> _Written instruction_: Reproduce the records below verbatim, from the start through the line containing "coord(47,100)", inclusive, and nothing beyond that line.

> _Material_:
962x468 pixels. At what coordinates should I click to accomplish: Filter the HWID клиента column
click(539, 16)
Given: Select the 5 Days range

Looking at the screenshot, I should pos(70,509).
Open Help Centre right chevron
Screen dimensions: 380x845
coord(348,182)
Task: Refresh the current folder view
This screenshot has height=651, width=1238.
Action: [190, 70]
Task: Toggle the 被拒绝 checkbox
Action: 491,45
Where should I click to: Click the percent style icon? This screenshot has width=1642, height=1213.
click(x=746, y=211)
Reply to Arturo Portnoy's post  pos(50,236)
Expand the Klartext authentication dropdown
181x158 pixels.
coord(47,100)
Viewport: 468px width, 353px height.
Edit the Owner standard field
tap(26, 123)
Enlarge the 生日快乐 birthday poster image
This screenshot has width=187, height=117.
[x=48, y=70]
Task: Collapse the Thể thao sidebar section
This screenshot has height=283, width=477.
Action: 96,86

> _Full response_:
962x468 pixels. At what coordinates should I click to accomplish: Filter the HWID клиента column
click(539, 16)
Given: Select the 5 Days range

Looking at the screenshot, I should pos(70,509).
Open Help Centre right chevron
Screen dimensions: 380x845
coord(348,182)
Task: Refresh the current folder view
This screenshot has height=651, width=1238.
Action: [190, 70]
Task: Toggle the 被拒绝 checkbox
Action: 491,45
Where should I click to: Click the percent style icon? This screenshot has width=1642, height=1213.
click(x=746, y=211)
Reply to Arturo Portnoy's post  pos(50,236)
Expand the Klartext authentication dropdown
181x158 pixels.
coord(47,100)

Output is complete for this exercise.